I also think you're an unusual example.

If you didn't listen to your customers, what's the consequence
to you?

Is it better for your career to spend less doing support and
maintenance, and instead develop new software and publish
new results?  Note that the things you talked about ("learning
better practices, refactoring, testing, and otherwise bettering
my software skills") are developer focused, not customer focused.


Why don't most people use the NCBI toolkit?  Using the analysis
framework of "who is the customer?", my belief is that the
toolkit wasn't designed for others.  It was designed for in-house
people to develop tools for others.  The primary customers use
those end-tools, and not the framework.  There's less incentive for
the NCBI developers to rework the framework to make it easier for
external developers, and because of the high barrier to entry,
those external people decide to try some other solution.

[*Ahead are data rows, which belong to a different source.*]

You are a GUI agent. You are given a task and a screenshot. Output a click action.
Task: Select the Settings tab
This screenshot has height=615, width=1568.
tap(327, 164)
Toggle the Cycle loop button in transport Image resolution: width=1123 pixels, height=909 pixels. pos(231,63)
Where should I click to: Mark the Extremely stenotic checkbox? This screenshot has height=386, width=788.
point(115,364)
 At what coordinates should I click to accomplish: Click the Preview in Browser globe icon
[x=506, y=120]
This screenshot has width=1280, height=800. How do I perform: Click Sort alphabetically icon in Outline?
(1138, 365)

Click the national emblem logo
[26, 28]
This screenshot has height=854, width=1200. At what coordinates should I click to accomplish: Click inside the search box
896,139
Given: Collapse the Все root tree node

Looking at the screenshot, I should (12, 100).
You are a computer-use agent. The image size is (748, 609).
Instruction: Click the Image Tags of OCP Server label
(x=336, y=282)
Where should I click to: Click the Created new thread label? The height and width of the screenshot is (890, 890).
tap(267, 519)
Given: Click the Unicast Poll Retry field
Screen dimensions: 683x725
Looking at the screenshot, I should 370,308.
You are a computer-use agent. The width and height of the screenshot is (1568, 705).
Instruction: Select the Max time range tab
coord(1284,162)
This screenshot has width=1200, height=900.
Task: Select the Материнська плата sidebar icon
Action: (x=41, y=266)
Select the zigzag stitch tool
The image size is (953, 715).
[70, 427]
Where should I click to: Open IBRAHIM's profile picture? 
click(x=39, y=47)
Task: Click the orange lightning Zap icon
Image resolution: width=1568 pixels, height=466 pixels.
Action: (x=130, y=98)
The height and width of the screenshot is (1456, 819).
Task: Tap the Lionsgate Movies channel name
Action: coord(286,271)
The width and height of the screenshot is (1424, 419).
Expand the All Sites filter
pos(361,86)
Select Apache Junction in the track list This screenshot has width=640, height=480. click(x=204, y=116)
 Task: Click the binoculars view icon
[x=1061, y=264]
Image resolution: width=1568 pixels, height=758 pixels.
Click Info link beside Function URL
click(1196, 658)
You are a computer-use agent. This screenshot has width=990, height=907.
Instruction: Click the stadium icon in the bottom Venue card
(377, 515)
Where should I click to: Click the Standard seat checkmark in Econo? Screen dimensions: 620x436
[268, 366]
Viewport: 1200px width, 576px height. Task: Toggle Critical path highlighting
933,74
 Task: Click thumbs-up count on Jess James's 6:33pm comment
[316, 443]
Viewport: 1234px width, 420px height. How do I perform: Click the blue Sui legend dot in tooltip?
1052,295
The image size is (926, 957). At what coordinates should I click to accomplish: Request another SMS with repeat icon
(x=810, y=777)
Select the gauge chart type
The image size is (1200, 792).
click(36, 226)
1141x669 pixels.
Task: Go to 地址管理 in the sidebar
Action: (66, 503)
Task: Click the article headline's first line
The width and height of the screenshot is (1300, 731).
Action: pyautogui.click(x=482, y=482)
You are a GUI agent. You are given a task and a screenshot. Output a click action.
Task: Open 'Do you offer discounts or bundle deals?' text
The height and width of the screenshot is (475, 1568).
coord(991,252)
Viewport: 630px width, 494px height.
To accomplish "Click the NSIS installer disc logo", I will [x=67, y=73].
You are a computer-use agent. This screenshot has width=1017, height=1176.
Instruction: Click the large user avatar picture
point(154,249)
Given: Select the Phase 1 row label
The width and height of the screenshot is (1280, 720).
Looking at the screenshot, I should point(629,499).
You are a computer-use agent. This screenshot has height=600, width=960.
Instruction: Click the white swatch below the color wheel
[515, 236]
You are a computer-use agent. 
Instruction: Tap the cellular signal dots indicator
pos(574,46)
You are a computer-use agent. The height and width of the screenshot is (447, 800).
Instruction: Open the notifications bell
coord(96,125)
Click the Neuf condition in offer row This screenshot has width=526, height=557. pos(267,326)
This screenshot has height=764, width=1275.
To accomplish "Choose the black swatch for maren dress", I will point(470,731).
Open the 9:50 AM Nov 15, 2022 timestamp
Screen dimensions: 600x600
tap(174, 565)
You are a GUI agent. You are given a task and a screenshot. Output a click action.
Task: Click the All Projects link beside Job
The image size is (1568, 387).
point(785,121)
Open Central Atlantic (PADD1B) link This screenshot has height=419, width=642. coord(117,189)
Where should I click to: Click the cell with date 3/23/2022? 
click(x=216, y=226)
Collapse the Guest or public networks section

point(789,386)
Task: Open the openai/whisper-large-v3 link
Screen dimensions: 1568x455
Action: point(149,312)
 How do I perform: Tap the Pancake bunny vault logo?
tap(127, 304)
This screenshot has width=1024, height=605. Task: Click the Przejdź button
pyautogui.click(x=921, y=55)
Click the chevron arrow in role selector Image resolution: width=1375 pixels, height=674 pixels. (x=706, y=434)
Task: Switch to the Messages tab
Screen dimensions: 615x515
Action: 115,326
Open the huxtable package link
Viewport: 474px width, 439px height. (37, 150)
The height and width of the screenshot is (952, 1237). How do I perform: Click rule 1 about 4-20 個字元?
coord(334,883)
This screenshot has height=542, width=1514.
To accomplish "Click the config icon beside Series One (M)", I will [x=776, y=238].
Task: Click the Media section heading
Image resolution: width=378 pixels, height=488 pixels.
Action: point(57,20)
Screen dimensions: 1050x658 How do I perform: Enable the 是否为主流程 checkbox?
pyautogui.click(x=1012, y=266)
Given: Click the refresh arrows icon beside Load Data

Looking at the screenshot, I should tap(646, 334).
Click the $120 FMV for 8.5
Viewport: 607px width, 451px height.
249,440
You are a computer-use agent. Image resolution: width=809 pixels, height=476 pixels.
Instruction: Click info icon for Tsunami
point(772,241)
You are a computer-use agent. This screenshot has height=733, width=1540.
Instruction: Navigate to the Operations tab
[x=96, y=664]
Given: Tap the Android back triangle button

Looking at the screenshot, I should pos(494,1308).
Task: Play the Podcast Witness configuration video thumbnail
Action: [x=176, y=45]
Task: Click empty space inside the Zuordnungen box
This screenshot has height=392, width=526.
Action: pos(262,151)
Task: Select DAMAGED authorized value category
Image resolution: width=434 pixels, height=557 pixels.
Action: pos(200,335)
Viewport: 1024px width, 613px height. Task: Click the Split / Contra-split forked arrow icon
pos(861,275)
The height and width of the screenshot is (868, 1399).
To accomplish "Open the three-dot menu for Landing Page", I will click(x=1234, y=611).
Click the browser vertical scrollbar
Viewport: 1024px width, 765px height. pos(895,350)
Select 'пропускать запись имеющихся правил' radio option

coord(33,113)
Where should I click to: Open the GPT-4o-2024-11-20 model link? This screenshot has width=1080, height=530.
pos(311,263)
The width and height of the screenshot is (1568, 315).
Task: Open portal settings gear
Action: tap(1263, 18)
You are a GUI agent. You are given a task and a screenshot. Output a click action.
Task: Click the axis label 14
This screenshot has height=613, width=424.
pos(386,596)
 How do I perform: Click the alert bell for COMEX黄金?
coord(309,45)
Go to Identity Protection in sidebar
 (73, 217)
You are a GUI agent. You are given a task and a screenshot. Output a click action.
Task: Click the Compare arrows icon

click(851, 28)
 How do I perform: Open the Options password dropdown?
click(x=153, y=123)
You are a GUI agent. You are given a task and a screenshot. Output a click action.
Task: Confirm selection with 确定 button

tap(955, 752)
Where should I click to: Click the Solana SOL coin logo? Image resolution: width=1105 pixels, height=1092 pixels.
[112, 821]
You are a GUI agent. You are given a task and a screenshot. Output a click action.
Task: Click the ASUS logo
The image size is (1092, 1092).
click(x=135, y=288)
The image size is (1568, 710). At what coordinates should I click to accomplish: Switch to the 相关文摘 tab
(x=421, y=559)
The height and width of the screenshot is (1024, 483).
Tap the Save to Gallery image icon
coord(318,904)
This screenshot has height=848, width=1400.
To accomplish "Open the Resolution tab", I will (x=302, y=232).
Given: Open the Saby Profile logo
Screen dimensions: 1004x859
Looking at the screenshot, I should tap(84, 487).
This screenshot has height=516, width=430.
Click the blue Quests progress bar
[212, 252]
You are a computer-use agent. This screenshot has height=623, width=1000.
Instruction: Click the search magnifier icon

> -> Most people in this field are trained as a scientist, and
> -> rarely as a programmer.  How do you learn what is excellent?
> -> How do you learn good design?

> I agree that it's a problem: scientists are usually lousy software
> engineers.  But then, software engineers are usually pretty lousy,  
> too.

Sturgeon's Law: 90% of everything is cr^Wlousy.

> I regard it as a continuous education process, myself; I put a certain
> amount of time and effort into learning better practices, refactoring,
> testing, and otherwise bettering my software skills.

Again, I think you're unusual in this regard.

My crazy thought is to have a "code review" track at some conference.
Bring in your code and review it with others, and review others' code.
Make sure there are some master programmers there who can provide
deep review.

This would be painful for some, if not done right.  Some people
get very disheartened after having all the flaws in their hard
work pointed out.  And some reviewers get a kick out of showing
their superiority ("Why the *@#$ did you do *that*?").  There
needs to be an encouraging, nurturing attitude from the start.

Quoting a relevant part from the Stevey rant:
    There are other incentives. One is that Google a peer-review
    oriented culture, and earning the respect of your peers means
    a lot there. More than it does at other places, I think. This
    is in part because it's just the way the culture works; it's
    something that was put in place early on and has managed to
    become habitual. It's also true because your peers are so damn
    smart that earning their respect is a huge deal. And it's true
    because your actual performance review is almost entirely based
    on your peer reviews, so it has an indirect financial impact on you.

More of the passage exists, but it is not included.